DIRECTIONS ::
Find the line containing "At what coordinates", then return it and every line after it through the end of the records, exactly. Leave out pictures.

EXERCISE MATERIALS ::
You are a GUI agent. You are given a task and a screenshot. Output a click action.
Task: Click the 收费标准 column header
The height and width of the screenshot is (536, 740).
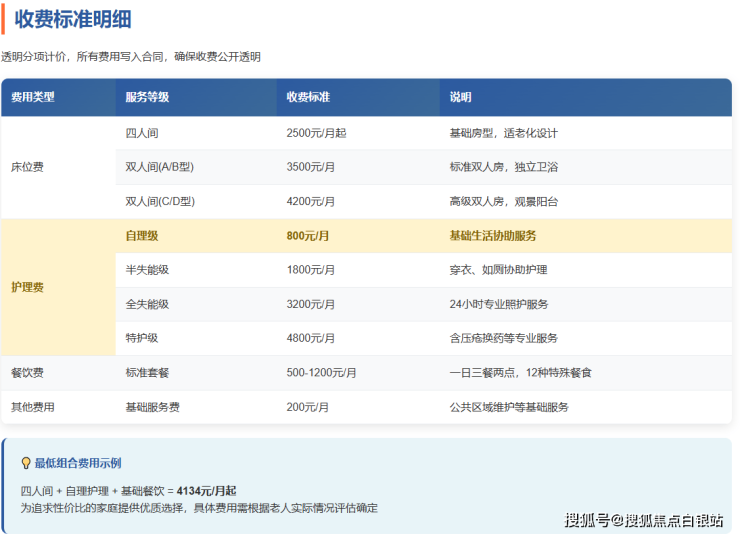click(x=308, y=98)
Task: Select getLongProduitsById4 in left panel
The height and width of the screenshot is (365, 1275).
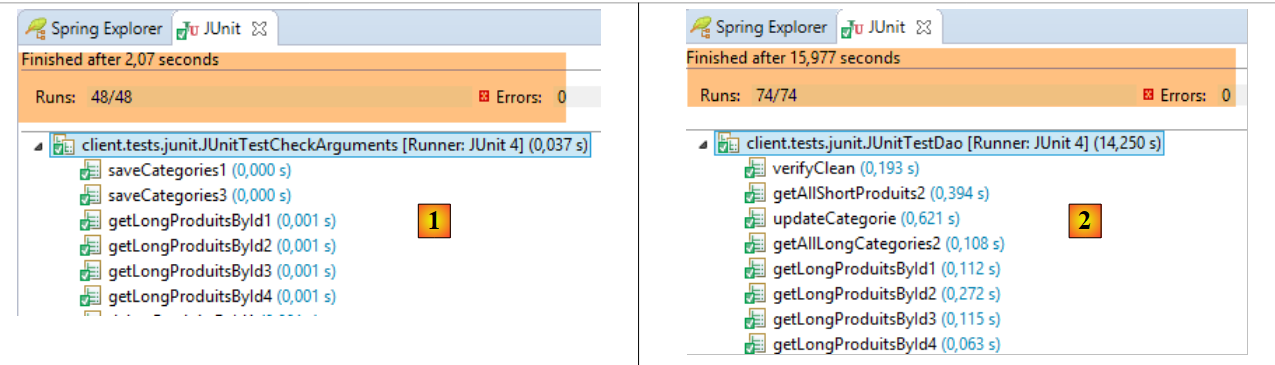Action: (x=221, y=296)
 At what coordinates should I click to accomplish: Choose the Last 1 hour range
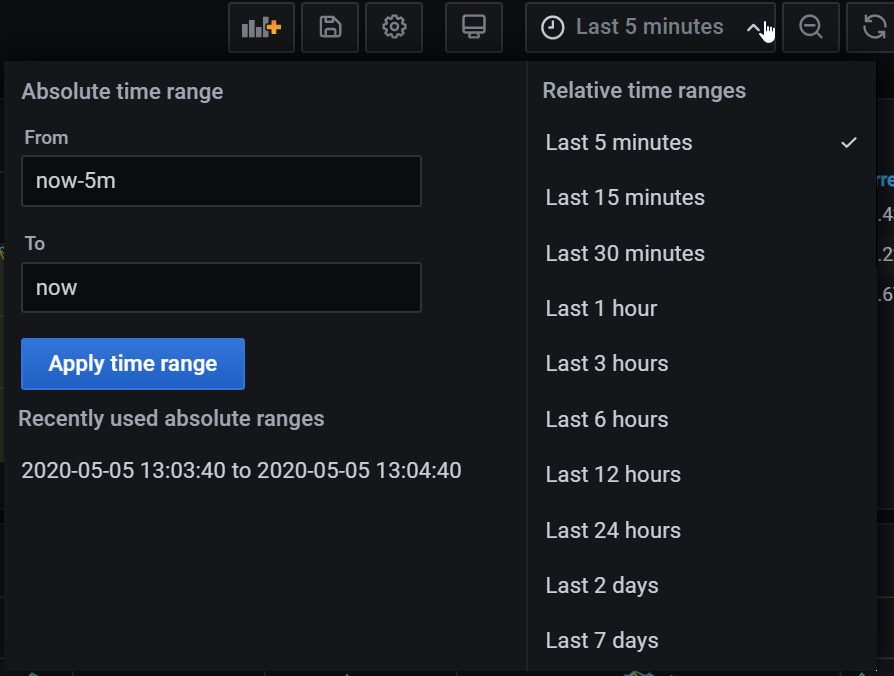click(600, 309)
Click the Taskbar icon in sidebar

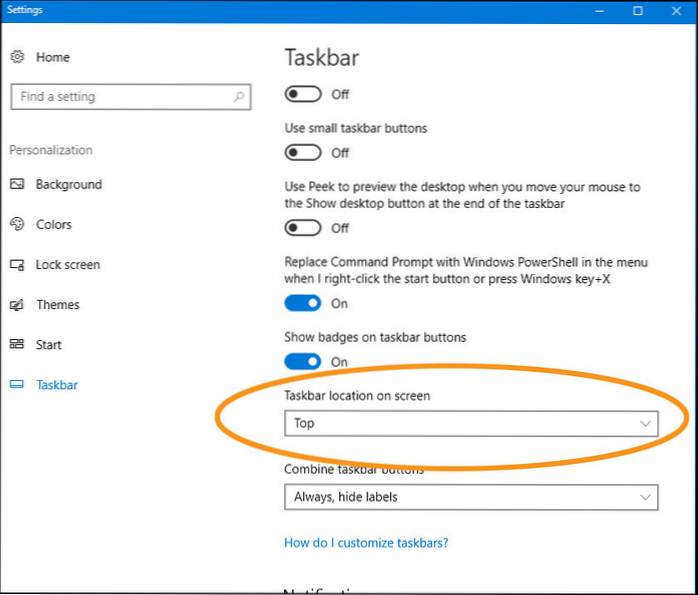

EXERCISE OUTPUT ::
 At what coordinates should I click to accomplish: Choose the Last 1 hour range
click(600, 309)
Click the Taskbar icon in sidebar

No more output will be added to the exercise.